The researchers' paper is published in Advanced Functional Materials, a peer-reviewed, top-tier materials science journal.
"We believe we've found a material and a device that will allow the semiconducting industry to move forward with more opportunities in spintronics that weren't there before for memory and computing applications," said Jian-Ping Wang, senior author of the paper and professor and Robert F. Hartmann Chair in the University of Minnesota Department of Electrical and Computer Engineering. "Spintronics is incredibly important for building microelectronics with new functionalities."
Wang said Minnesota has been leading this effort in a big way for more than 10 years with strong support by the Semiconductor Research Corporation (SRC), Defense Advanced Research Projects Agency (DARPA), and the National Science Foundation (NSF).
Wang's team has also worked with University of Minnesota Technology Commercialization and NIST to patent this technology, along with several other patents related to this research.
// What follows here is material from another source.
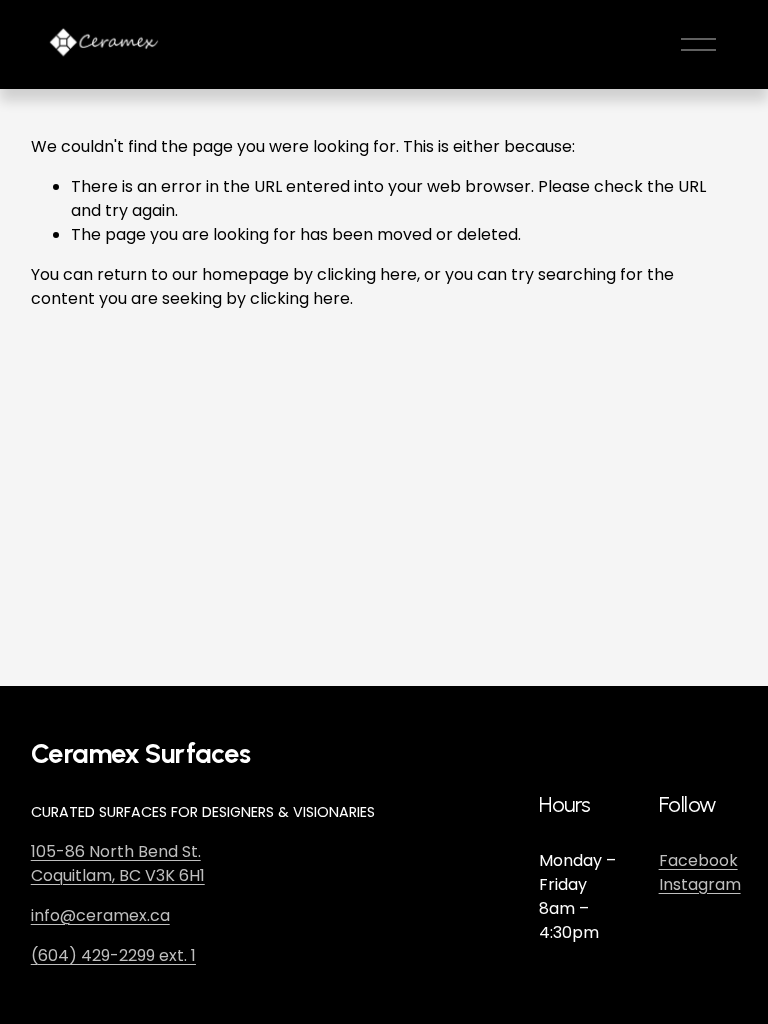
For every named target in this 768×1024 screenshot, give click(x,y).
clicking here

This discovery also opens up a new vein of research for designing and manufacturing spintronic devices for the next decade.
"This means Honeywell, Skywater, Globalfoundries, Intel, and companies like them can integrate this material into their semiconductor manufacturing processes and products," Wang said. "That's very exciting because engineers in the industry will be able to design even more powerful systems."
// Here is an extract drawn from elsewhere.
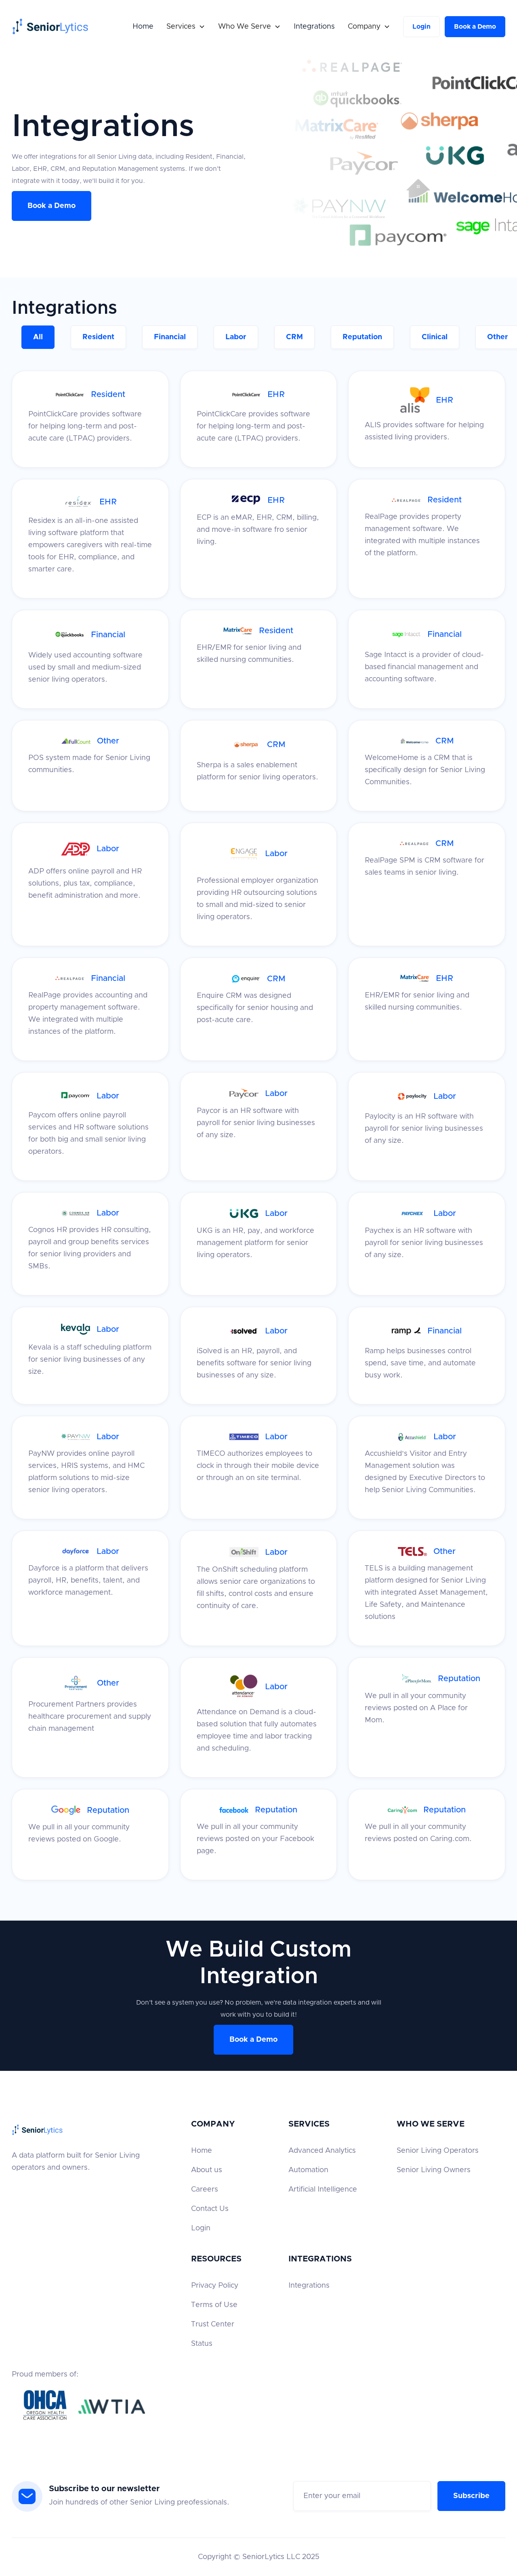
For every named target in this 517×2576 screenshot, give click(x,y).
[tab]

The semiconductor industry is constantly trying to develop smaller and smaller chips that can maximize energy efficiency, computing speed, and data storage capacity in electronic devices. Spintronic devices, which leverage the spin of electrons rather than the electrical charge to store data, provide a promising and more efficient alternative to traditional transistor-based chips. These materials also have the potential to be non-volatile, meaning they require less power and can store memory and perform computing even after you remove their power source.
Spintronic materials have been successfully integrated into semiconductor chips for more than a decade now, but the industry standard spintronic material, cobalt iron boron, has reached a limit in its scalability. Currently, engineers are unable to make devices smaller than 20 nanometers without losing their ability to store data.
The University of Minnesota researchers have circumvented this problem by showing that iron palladium, an alternative material to cobalt iron boron that requires less energy and has the potential for more data storage, can be scaled down to sizes as small as five nanometers.
And, for the first time, the researchers were able to grow iron palladium on a silicon wafer using an 8-inch wafer-capable multi-chamber ultrahigh vacuum sputtering system, a one-of-a-kind piece of equipment among academic institutions across the country and only available at the University of Minnesota.
"This work is showing for the first time in the world that you can grow this material, which can be scaled down to smaller than five nanometers, on top of a semiconductor industry-compatible substrate, so-called CMOS+X strategies," said Deyuan Lyu, first author on the paper and a Ph.D. student in the University of Minnesota Department of Electrical and Computer Engineering.
"Our team challenged ourselves to elevate a new material to manufacture spintronic devices needed for the next generation of data-hungry apps," said Daniel Gopman, a staff scientist at NIST and one of the key contributors to the research. "It will be exciting to see how this advance drives further growth of spintronics devices within the semiconductor chip technology landscape."
This research was funded by a $4 million, four-year grant from DARPA and in part by NIST; SMART, one of seven centers of nCORE, an SRC program; and NSF.
In addition to Wang, Gopman, and Lyu, the research team comprised University of Minnesota researchers across the College of Science and Engineering, including Department of Electrical and Computer Engineering researchers Qi Jia, William Echtenkamp, and Brandon Zink; Department of Mechanical Engineering researcher Dingbin Huang and Associate Professor Xiaojia Wang; and Characterization Facility researchers Javier Garcia-Barriocanal, Geoffrey Rojas, and Guichuan Yu. National Institute of Standards and Technology researcher Jenae Shoup also contributed to the research.